=== Passage provided ===
[start]

Luca Cambiaso (also known as Luca Cambiasi and Luca Cangiagio (being Cangiaxo  the surname in Ligurian); 18 November 1527 – 6 September 1585) was an Italian painter and draughtsman and the leading artist in Genoa in the 16th century.  He is considered the founder of the Genoese school who established the local tradition of historical fresco painting through his many decorations of Genoese churches and palaces. He produced a number of poetic night scenes. He was a prolific draughtsman who sometimes reduced figures to geometric (even cubic) forms. He was familiarly known as Lucchetto da Genova.

Life
Cambiaso was born in Moneglia, then part of the Republic of Genoa, the son of a painter named Giovanni Cambiaso.

Cambiaso was precocious, and at the age of fifteen he painted, along with his father, some subjects from Ovid's Metamorphoses on the facade of a house in Genoa. In 1544, at the age of seventeen, he was involved in the decoration of the Palazzo Doria, now the Prefettura, perhaps working with Marcantonio Calvi, a painter of his father's generation. He aided in the vault decoration of the church of San Matteo, in collaboration with Giovanni Battista Castello. His Resurrection and Transfiguration altarpieces for San Bartolomeo degli Armeni date from c. 1560.  In 1563, he painted a Resurrection for San Giovanni Battista in Montalto Ligure.

This was followed by frescoes for the Villa Imperiale at Genoa-Turalba (also called the Palazzo Imperiali Terralba) with a Rape of the Sabines  (c. 1565) and the Palazzo Meridiana (formerly Grimaldi; also in 1565). In the Capella Lercari of the Duomo di San Lorenzo, Cambiaso frescoed a Presentation and Marriage of the Virgin in 1569, remainder of chapel by Castello.

In 1583  Cambiaso accepted an invitation from Philip II to complete for the Escorial a series of frescoes begun by Castello; and the 1911 Encyclopædia states the principal reason for traveling to Spain was that he hoped royal influence would gain favor with the Vatican for his marriage plans, but this failed. In the Escorial he executed a Paradise on the vaulting of the church, with a multitude of figures. For this picture he received 2,000 ducats, probably the largest sum that had, up to that time, ever been given for a single work. His paintings in Spain, hew to strict religious thematic.

His son Orazio Cambiaso became a painter. Other followers from Genoa include Giovanni Andrea Ansaldo, Simone Barabino, Giulio Benso, Battista and Bernardo Castello, Giovanni Battista Paggi, Francesco Spezzini, and Lazzaro Tavarone.

[end]

=== Provided material ===
[start]

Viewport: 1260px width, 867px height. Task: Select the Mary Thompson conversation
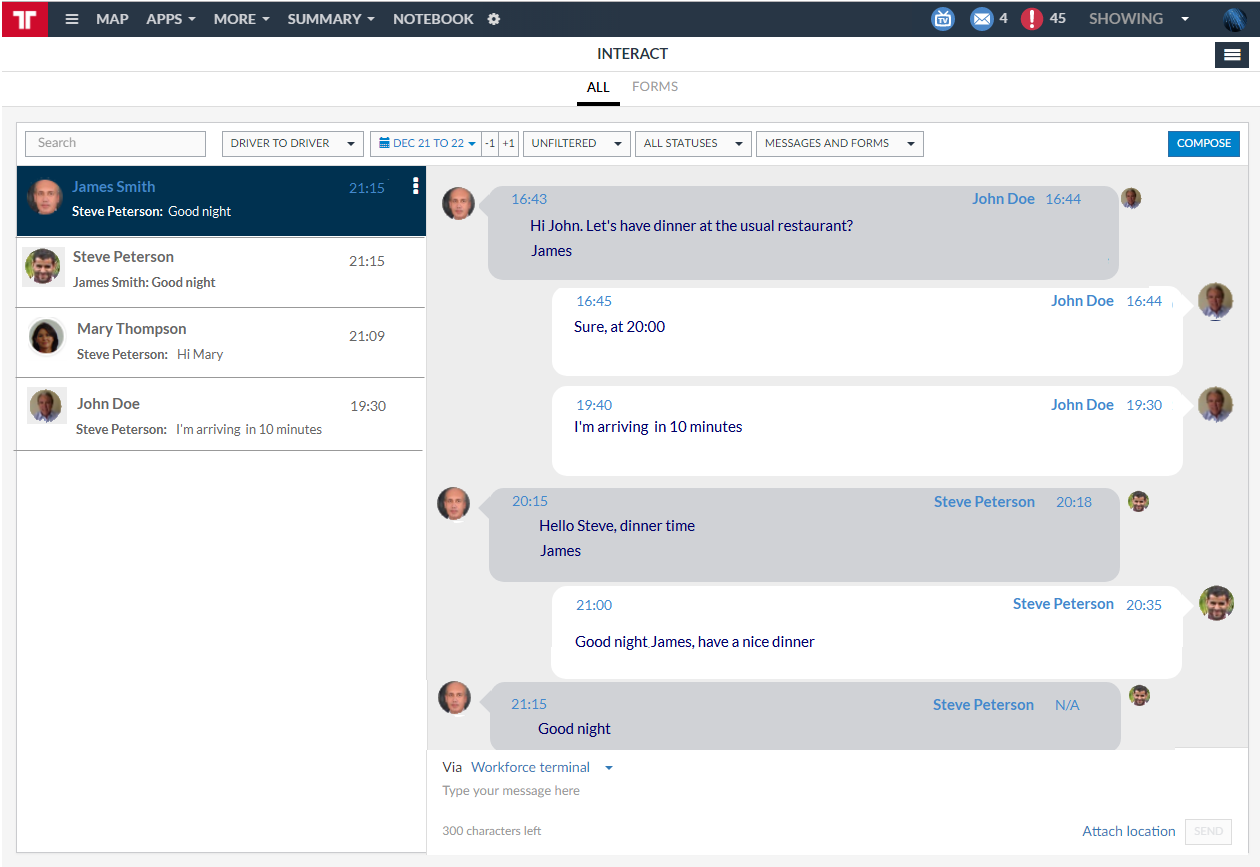(x=220, y=341)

[end]

=== To do ===
#1 List every follower from Genoa named in the final paragraph of the passage on Luca Cambiaso, leaving out his son.
#2 Reproduce the section of the passage on Luca Cambiaso that begins with the words containing "This was followed" and ends with "chapel by Castello.".

=== Outputs for the tasks ===
#1
Giovanni Andrea Ansaldo
Simone Barabino
Giulio Benso
Battista Castello
Bernardo Castello
Giovanni Battista Paggi
Francesco Spezzini
Lazzaro Tavarone

#2
This was followed by frescoes for the Villa Imperiale at Genoa-Turalba (also called the Palazzo Imperiali Terralba) with a Rape of the Sabines  (c. 1565) and the Palazzo Meridiana (formerly Grimaldi; also in 1565). In the Capella Lercari of the Duomo di San Lorenzo, Cambiaso frescoed a Presentation and Marriage of the Virgin in 1569, remainder of chapel by Castello.